TRAVAIL DEMANDÉ –
A – Relevez dans l'extrait tous les paramètres qui, d'après le texte, évoluent au fil du temps.
B – Reproduisez sous forme de liste numérotée les entrées, de la ligne contenant "Image resolution: width=437" jusqu'à la ligne contenant "click(109, 15)", en omettant les lignes vides et les images.

EXTRAIT –
○ ○ ○ ○ ○ ○ ○
Enfin, les choix pédagogiques des enseignants orientent leur pratique de classe dans telle ou telle direction, en fonction des priorités qu’ils se donnent, des difficultés constatées, de leurs propres goûts et compétences, du niveau de leur classe.
Puisque il n’était pas question de pratiquer ces activités dans toutes les classes, et qu’en fait, seules deux séances distinctes pouvaient être organisées chaque semaine, nous avons délibérément choisi de ne travailler, au moins dans un premier temps, que sur les deux classes de CM2 de l’école.
Mais, au fil du temps, un certain nombre de paramètres évoluent : postes qui ferment, réorganisation pédagogique de l'école, intérêt des uns ou des autres... La présente année scolaire voit notre pratique évoluer quelque peu (pour plus de détails, consulter le paragraphe "
Perspectives").

Rôle des enseignants

Dans la pratique, nous avons opté pour un travail en co-intervention. En tant que titulaire du poste ZEP de l’école, j’anime donc les différentes séquences dans les classes concernées. Le maitre titulaire, présent dans la classe, intervient également, mais de façon moins systématique. Il a plutôt un rôle d’observation du comportement des élèves, par exemple à l’aide de grilles mises au point en commun, et d’orientation du déroulement des séances.
○ ○ ○ ○ ○ ○ ○
DONNÉES ENREGISTRÉES –
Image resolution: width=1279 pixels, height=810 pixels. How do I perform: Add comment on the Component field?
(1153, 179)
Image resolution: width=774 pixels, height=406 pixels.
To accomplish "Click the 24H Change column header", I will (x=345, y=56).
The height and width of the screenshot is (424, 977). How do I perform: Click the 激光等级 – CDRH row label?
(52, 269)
○ ○ ○ ○ ○ ○ ○
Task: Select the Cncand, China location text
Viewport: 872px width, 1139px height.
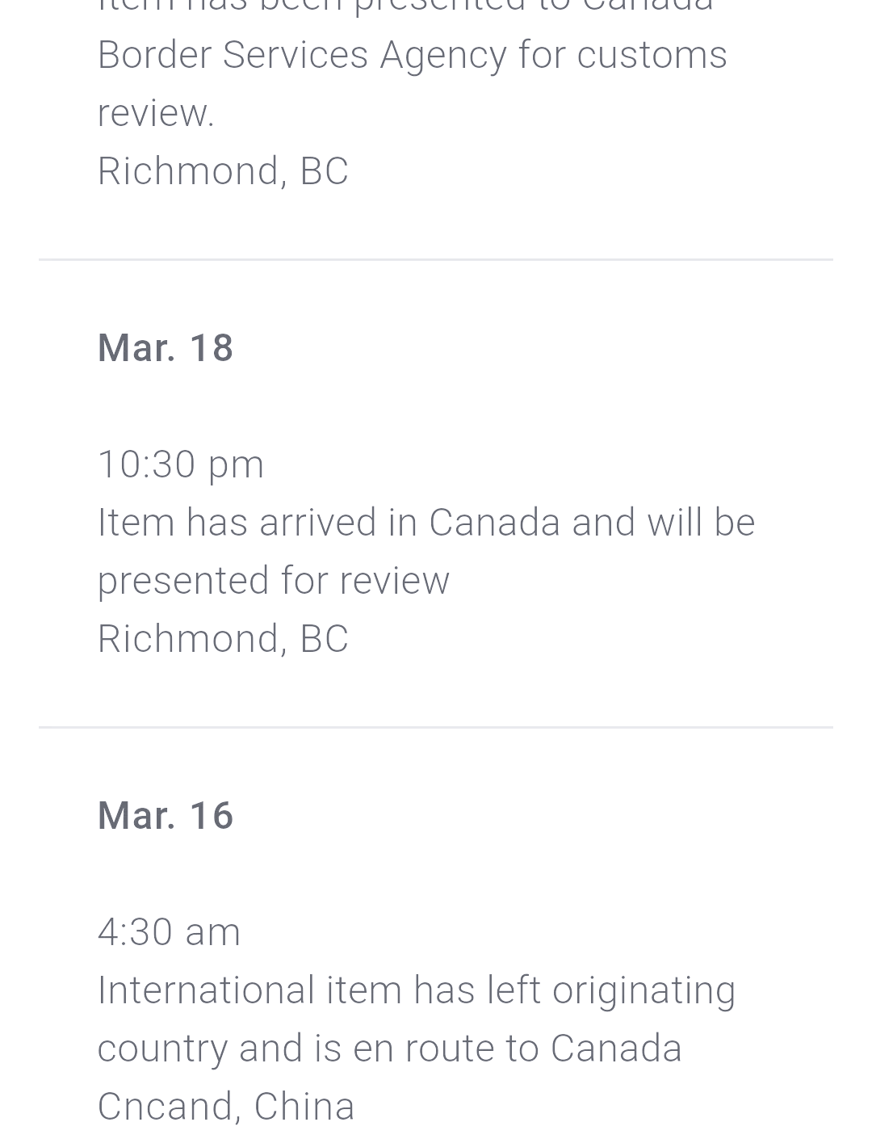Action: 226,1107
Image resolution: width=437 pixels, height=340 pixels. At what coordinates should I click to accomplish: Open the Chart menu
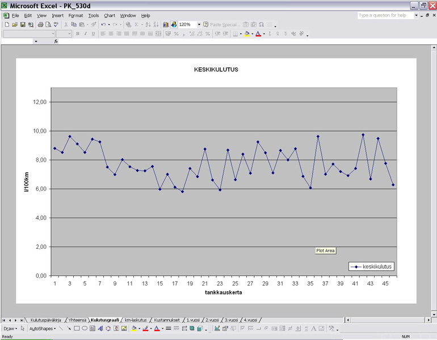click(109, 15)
○ ○ ○ ○ ○ ○ ○
RÉSULTATS –
A –
- postes qui ferment
- réorganisation pédagogique de l'école
- intérêt des uns ou des autres

B –
1. Image resolution: width=437 pixels, height=340 pixels. At what coordinates should I click to accomplish: Open the Chart menu
2. click(109, 15)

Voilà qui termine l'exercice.